Cleobury planned a safe program of Tudor and English Baroque anthems that the choir undeniably owns, as well as two extended works by Benjamin Britten and a few sacred gems by Verdi. William Byrd’s, O Lord, Make Thy Servant Elizabeth Our Queen was a clever way to open the program by giving a reverent, if not penitential nod, with musical cross-relations, to both Elizabeths -- particularly Elizabeth II in her Diamond Jubilee year. On the Octave of Easter, one was slightly dismayed to be so persuasively led back into the depths of Lent with Byrd’s O Lord, in thy Wrath, John Blow’s My God, my God, Look Upon me, and Salvator Mundi. Easter joy was experienced through Byrd’s Sing Joyfully with vocal trumpets heralding the new moon, and Purcell’s I Was Glad with bouncing dotted rhythms.

The quality of the Choir of King’s College’s performance stems from their impeccable tuning, where rainbows of overtones spring from each note, creating kaleidoscopic chords. Though many choirs throughout the world can sing beyond in tune with mild tuning adjustments to find just intonation to access pure harmonics, few have the experience of singing daily services in the King’s College Chapel, with the largest fan-vaulted ceiling in the world, while pursuing academic interests of all sorts -- one can hear the history and seriousness of the place in their singing.

Benjamin Britten’s extended Hymn to St.

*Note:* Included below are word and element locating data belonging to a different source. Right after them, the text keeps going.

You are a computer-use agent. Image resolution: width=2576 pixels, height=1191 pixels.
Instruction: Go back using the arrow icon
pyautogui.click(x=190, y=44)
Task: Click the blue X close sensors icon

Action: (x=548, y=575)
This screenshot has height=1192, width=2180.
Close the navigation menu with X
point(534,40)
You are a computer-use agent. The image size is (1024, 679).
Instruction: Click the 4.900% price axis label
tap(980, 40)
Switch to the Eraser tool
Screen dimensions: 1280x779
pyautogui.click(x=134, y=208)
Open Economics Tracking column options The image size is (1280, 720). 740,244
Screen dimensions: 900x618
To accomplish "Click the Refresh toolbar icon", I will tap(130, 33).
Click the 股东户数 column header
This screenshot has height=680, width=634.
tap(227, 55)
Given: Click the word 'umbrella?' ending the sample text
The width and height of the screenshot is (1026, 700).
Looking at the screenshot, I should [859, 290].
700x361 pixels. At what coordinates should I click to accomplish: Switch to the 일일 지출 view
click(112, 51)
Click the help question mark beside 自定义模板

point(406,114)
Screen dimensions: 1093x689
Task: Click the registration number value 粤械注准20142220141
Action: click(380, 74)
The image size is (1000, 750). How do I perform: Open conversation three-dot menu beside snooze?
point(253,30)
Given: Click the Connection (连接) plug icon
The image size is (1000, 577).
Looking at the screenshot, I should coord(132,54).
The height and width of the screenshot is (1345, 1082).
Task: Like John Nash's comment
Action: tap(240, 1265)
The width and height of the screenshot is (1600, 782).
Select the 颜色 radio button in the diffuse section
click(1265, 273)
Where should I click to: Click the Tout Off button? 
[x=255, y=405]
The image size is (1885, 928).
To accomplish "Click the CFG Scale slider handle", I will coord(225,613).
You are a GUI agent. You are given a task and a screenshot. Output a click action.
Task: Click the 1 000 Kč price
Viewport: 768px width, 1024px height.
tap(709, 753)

Cecilia, set to a W. H. Auden text, showcased Britten’s deftness at selecting and merging language and music, as pointed out by Cleobury in his comments to the audience. The choir sang about the patroness of musicians with great poise, letting the text gently unfold. Britten’s delightful cantata and musical menagerie Rejoice in the Lamb closed the program with excellent soloists as the cat Jeoffry who serves God with “elegant quickness,” the Mouse who is “a creature of great personal valour,” and the Flowers who “are peculiarly the poetry of Christ.” The work was expertly accompanied on the organ by organ scholar Parker Ramsay of Nashville, Tennessee, the first American organ scholar in the history of the University of Cambridge.

Ramsay also added Easter flair to the program with J. S. Bach’s Prelude and Fugue in G major, BWV 541, which had a HIP northern continental clarity that showed he is used to sending out sound in harmonic chunks in rooms with grand acoustics to avoid the mush, and can favorably make tempos seem faster than actuality. However, the double trills added at the end of the fugue detracted from its strength. Organ Scholar Douglas Tang gave the singers a breather during the second half of the program with French-Romantic composer Charle-Marie Widor’s Finale from Symphony No. 6, where the exciting upward arpeggios hopefully made the audience grateful Tang did not select Widor’s warhorse, the Toccata from Symphony No. 5.